Bulletin Avalanche octobre 15, 2008
Posted by inyoureyes1 in Cocasseries.Tags: Charlatanisme, on s'les gèle ici
11 comments
Un mois et des brouettes. Une grippe carabinée. Des gisements de patience. Les Trois Actes Fondateurs – Copyright Grizzli© - qui doivent régir toutes vos tentatives d’adaptation aux périodes prémenstruelles de Dame Nature. Au Maroc, ça peut encore aller, heureusement. Au Maroc, le sexisme, à peine ébréché par quelques ONG, se rafistole, se restaure, très rapidement, tout le monde y mettant allègrement du sien, Dieu soit loué. N’y a-t-il pas une âme de conservateur du patrimoine qui sommeille en chacun de nous ? Dame Nature étant une dame, il est normal, il est convenu, il est même très raisonnable qu’elle continue de faire profil bas, si elle ne tient pas à se faire ratatiner le minois par quelque bipède en caleçon enragé. Mais en France… En France, voyez-vous, tout ce qui porte des bas nylons et qui les porte bien a droit à un quota journalier de vélléités rebelles. En France, Dame Nature porte d’adorables bas 100% coton tressés de petites pelouses tondues et émaillés d’étincelantes rivières. C’est une femme fière, insolente, consciente de sa beauté. Caractérielle, de ce fait. Mais surtout, imprévisible.

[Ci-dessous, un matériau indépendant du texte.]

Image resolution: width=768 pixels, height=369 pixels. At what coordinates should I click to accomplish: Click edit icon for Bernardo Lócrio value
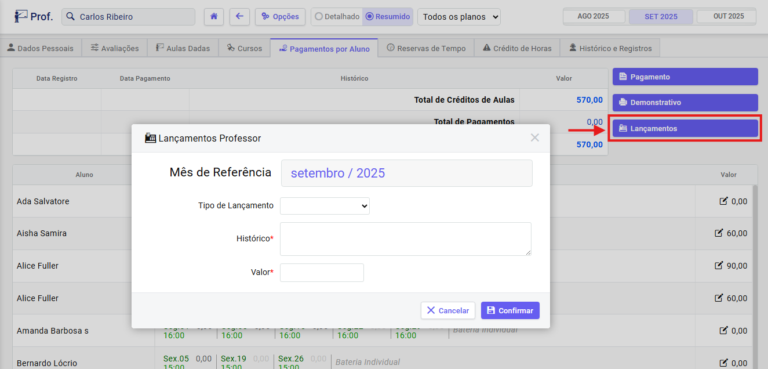click(x=723, y=363)
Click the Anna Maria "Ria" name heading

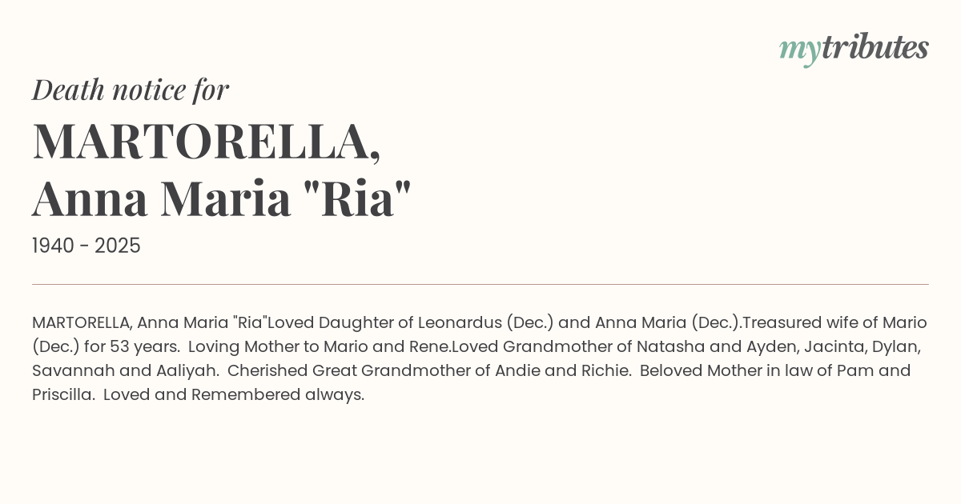point(221,198)
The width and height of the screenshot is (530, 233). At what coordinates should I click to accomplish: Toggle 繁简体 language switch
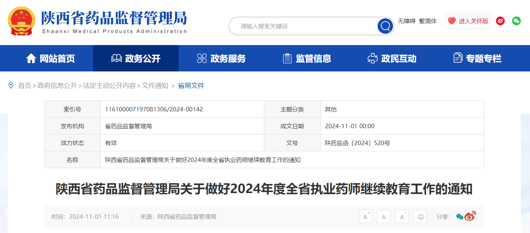pyautogui.click(x=428, y=21)
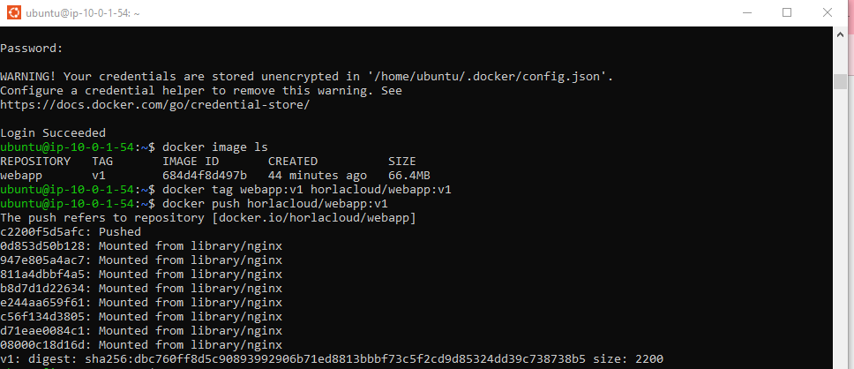This screenshot has width=854, height=369.
Task: Click the REPOSITORY column header
Action: (x=35, y=162)
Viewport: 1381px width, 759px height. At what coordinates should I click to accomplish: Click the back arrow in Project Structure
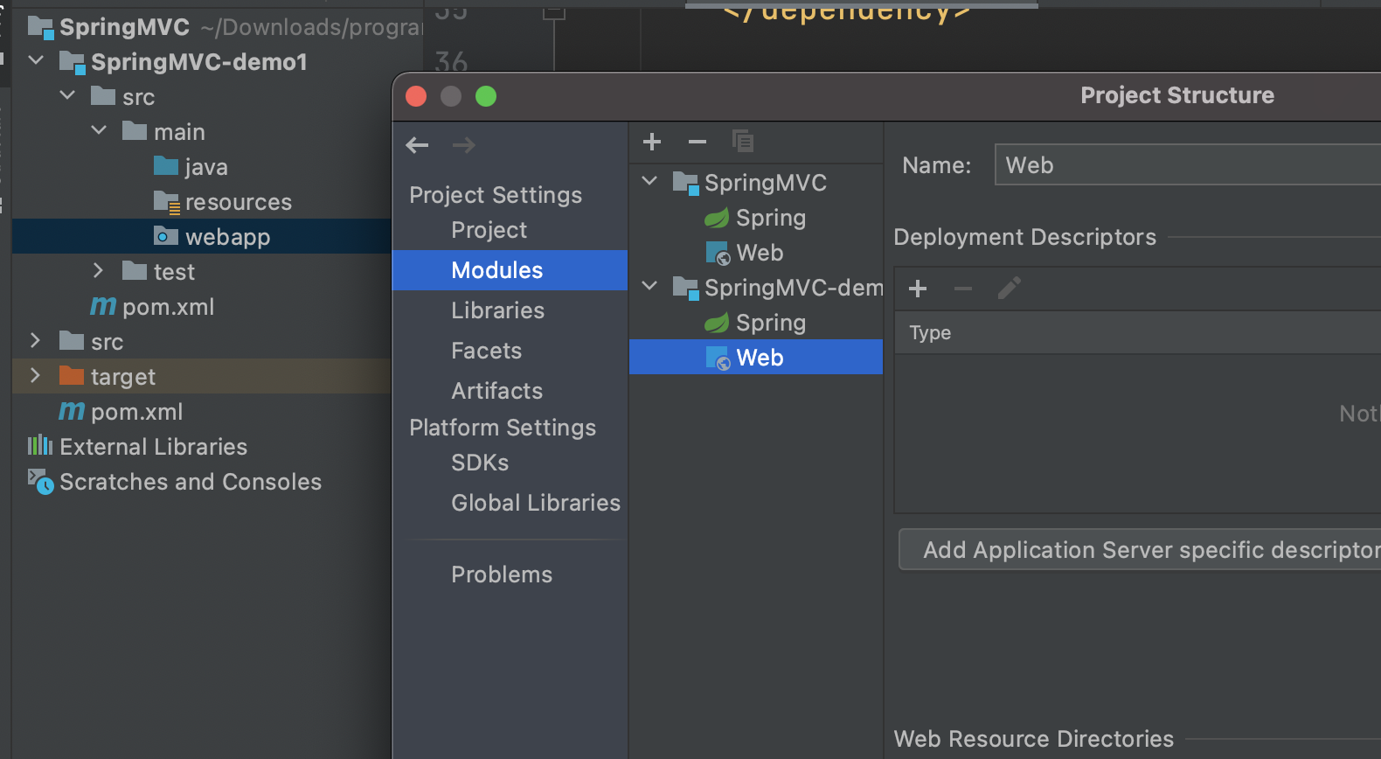click(x=417, y=145)
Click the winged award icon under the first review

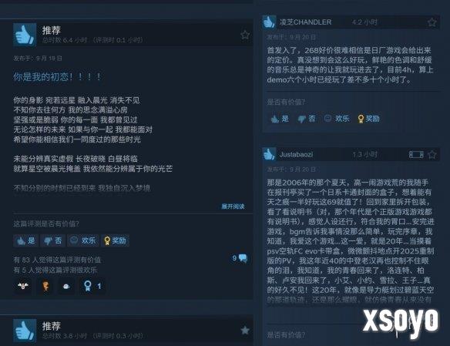[22, 286]
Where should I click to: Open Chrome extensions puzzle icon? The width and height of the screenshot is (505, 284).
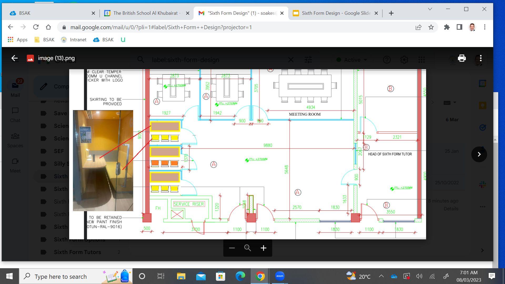[447, 27]
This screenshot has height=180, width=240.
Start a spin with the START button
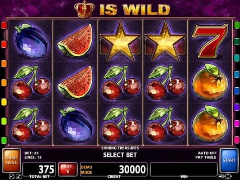tap(229, 160)
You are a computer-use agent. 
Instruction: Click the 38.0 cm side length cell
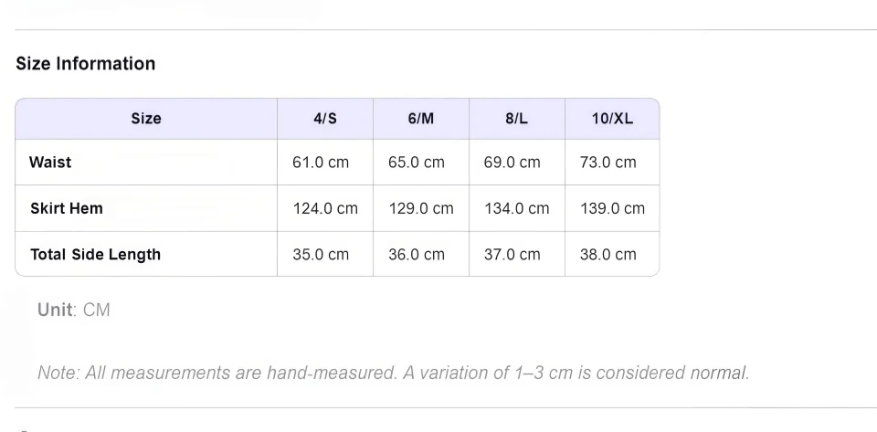612,254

C’est donc armée de mes Trois Actes Fondateurs que j’entreprends, non pas de la dompter, cette folle furieuse, Dieu me garde de son immense courroux, mais de me transformer en une espèce de casse-tête chinois de 60 kilos. Vous savez, ce machin dont on se tue à harmoniser les couleurs en le pétrissant de tous les côtés. Si vous voulez être épargnés, soyez ça ou cessez d’être. Le matin, enfilez un gros pull et une grosse veste. Cachez-vous le nez sous une grosse écharpe et abritez vos cheveux sous un gros bonnet si vous n’avez toujours pas exploré les rayons de Darty pour agripper nerveusement un sèche-cheveux. Durant la pause de dix heures, enlevez le bonnet et l’écharpe avec beaucoup de précaution. Mais pas la veste ! N’hésitez pas à remettre votre tenue de camouflage dès que Dame Nature redonnera des signes de souffrance. Bien entendu, si, après avoir couru le long des frontières de l’Hexagone, la bougresse se met à ruisseler de chaleur, enlevez le bonnet et l’écharpe – quitte à les remettre plus tard - pour éviter les migraines et les belles amorces d’angine. Je ne tiens pour le moment que les Actes Fondateurs de ma doctrine. Quand j’aurai calculé avec exactitude le temps idéal d’exposition au froid et à la chaleur, quand je saurai, chronomètre en main, à quel moment précis de la journée vous pourrez vous hasarder à enlever l’un ou l’autre de vos vêtements, ou deux ou trois en même temps, pourquoi pas, soyons fous, ayez l’assurance que d’énormes engueulades avec cette matronne vous n’aurez plus, que vous pourrez même alors vous permettre de la narguer de temps en temps, sans qu’elle n’ose vous érafler les tympans ou les amygdales. Mais attention ! Ceci n’est qu’une mesure temporaire. Nous aviserons lorsque Dame Nature décidera de sombrer définitivement dans la plus noire dépression. Rendez-vous en novembre.